En 2020, tout juste recrutée chez Inria, Julie Josse est contactée par un réanimateur hospitalier : l’épidémie de Covid explose, les lits de soins intensifs sont saturés et les médecins ne savent plus où orienter les patients. En cinq jours, à la tête d’une équipe improvisée Inria – École Polytechnique, elle développe un outil très précieux : les services de réanimation y saisissent en continu les entrées et sorties de malades ; les statistiques permettent alors de prédire les disponibilités à quelques jours. Il sera déployé dans 40 départements. « Pour faire aussi vite, nous n’avons pas beaucoup dormi, sourit-elle. Et Inria nous a apporté des moyens et des compétences incroyables.

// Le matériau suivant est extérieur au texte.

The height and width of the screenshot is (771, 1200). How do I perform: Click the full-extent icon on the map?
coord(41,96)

J’arrivais à peine et j’ai été très impressionnée. »
Deux ans plus tard, elle crée l’équipe de recherche Premedical, commune à Inria et à l’Inserm, qui compte à ce jour 22 personnes. L’Inserm lui donne accès à la communauté des cliniciens, en particulier dans les CHU : « un ancrage indispensable pour travailler sur nos sujets. »

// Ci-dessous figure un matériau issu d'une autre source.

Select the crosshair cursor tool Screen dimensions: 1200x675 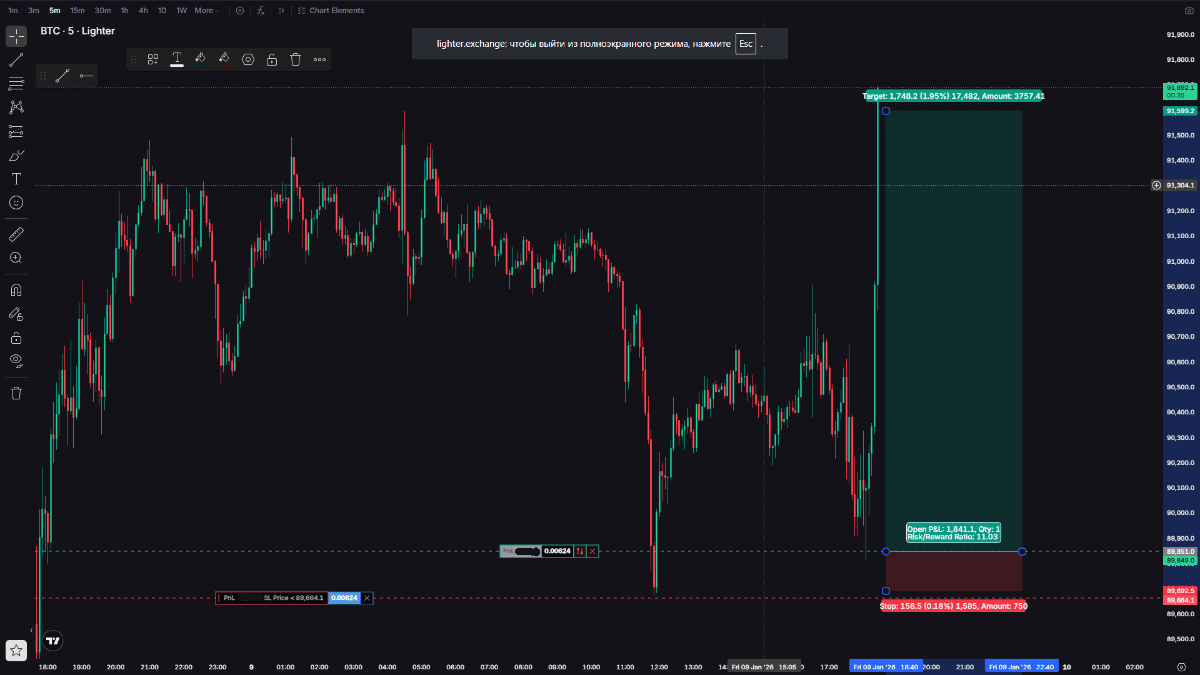[x=16, y=37]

Julie Josse travaille aujourd’hui sur de nombreux sujets. Elle aide une startup à optimiser la dose d’hormones injectée lors d’une FIV (fécondation in vitro), et une autre à ajuster pour chaque patient les traitements de certaines maladies neurodégénératives. « En cherchant dans les deux cas à réduire les effets secondaires. » Elle dépose des projets pour explorer le lien entre pathologies respiratoires – asthme notamment – et facteurs sociaux et environnementaux.
Enfin, depuis 2019, elle étudie comment les statistiques et le machine learning peuvent rendre les essais cliniques plus fiables et plus représentatifs de la population globale, ce qui permettrait d’en diminuer la quantité et le coût. « Je veux que mes travaux servent au plus grand nombre et soient assez génériques pour répondre à de multiples problématiques », souligne-t-elle avec conviction. Bref, une recherche d’utilité publique.

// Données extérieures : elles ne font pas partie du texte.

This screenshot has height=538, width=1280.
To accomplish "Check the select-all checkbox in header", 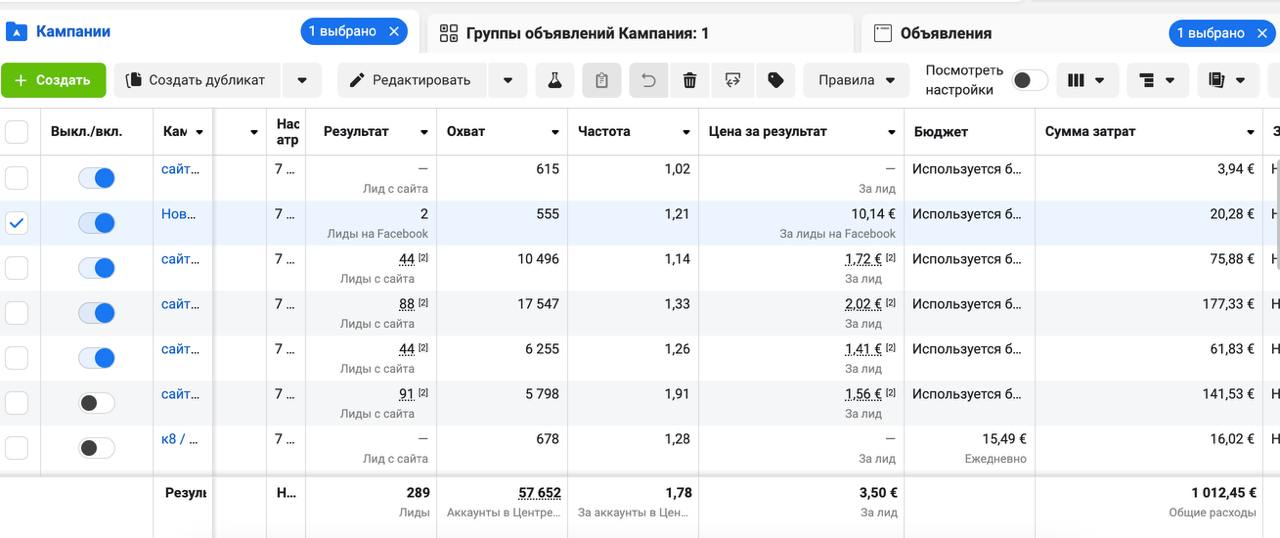I will point(17,132).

2004 : licence en mathématiques appliquées aux sciences sociales à l’université de Brest
2006 : master en statistiques appliquées à l’université de Rennes
2007 : ingénieure statistique à Agrocampus (Rennes)
2010 : doctorat en statistiques à Agrocampus et prix de la meilleure thèse de la Société française de statistique
2011 - 2015 : professeure associée au département Statistique d’Agrocampus
2016 : HDR en statistiques de l’université d’Orsay
2016 – 2020 : professeure à l’École Polytechnique
2020 : rejoint Inria comme directrice de recherche
2022 : création de l’équipe Inria-Inserm Premedical, dont elle devient la responsable.